==== Extract to read ====
The reason I usually object to you bringing up Hillfolk all the time is because it is usually in the context of us discussing Narrativist designs and Hillfolk is a game that is even further away from games like Apocalypse World than conventional play is. It's a game that is very much a collaborative storytelling exercise with an actual writer's room dynamic.

Usually when I'm speaking about other people's lack of experience it's with Narrativism specifically. Not just other games.

I also mostly do not want people to associate what are two very different sorts of play into the same overall bucket. We already have to deal with that misinterpretation so often. Where people try to throw all less conventional play into the same "narrative game" bucket and having to convince people for the umpteenth time that Fate and Hillfolk are nothing like Sorcerer and Apocalypse Keys is deeply exhausting.
I can see your concern. It might come off like me talking about majestic wilder lands and someone making a post that PbtA is just like it or something. My point when I have raised it hasn’t been to create that kind of confusion.

One thing about Hillfolk though is it does have mechanics and resources. While dialogue is the driver there are design features to the game (like dramatic poles for example) so it isn’t purely collaborative storytelling. What it feels like is someone took theater improv concepts and gave them a mechanical framework to produce long term campaigns that can feel like Breaking Bad, Babylon 5 or I, Claudius. And the default setting of prehistoric hill people works because it creates a very open environment to create in
 

I think you’re missing what I’m saying.
==== Dataset extract ====
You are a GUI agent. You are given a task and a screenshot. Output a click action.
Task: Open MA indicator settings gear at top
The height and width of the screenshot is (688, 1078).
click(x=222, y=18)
====
● **Complete the following**
- 1) In the forum discussion about Hillfolk, what design feature is named as an example of the game's mechanics?
- 2) Write the next part of the forum discussion about Hillfolk, picking up after its final sentence.

● **Responses for each task**
- 1) Dramatic poles.

- 2)
When you design an area… a town that’s meant to be part of a sandbox, let’s say… you are thinking about the fictional elements of the town. Like the leadership… is it a mayor or a council, or something else? What’s the major occupation or industry of the town? Who else lives here? And so on.

You should also be thinking of the game. For there to be something for the players to engage with in some way, rather than just sightseeing. Conflicts, problems, opportunities. What shape these things may take. Decisions made that may impact that.

To think of the setting solely based on the fictional elements and not how they work as a game seems like an incomplete approach to GMing.
The town is what the town is. It's (ideally) on the players to figure out how and when to interact with it and-or any of its inhabitants, or whether they want to simply ignore the place and go somewhere else.

The setting is what the setting is at this moment in its ongoing history. It's on the players to figure out how they want to interact with it and-or what they want to do to it.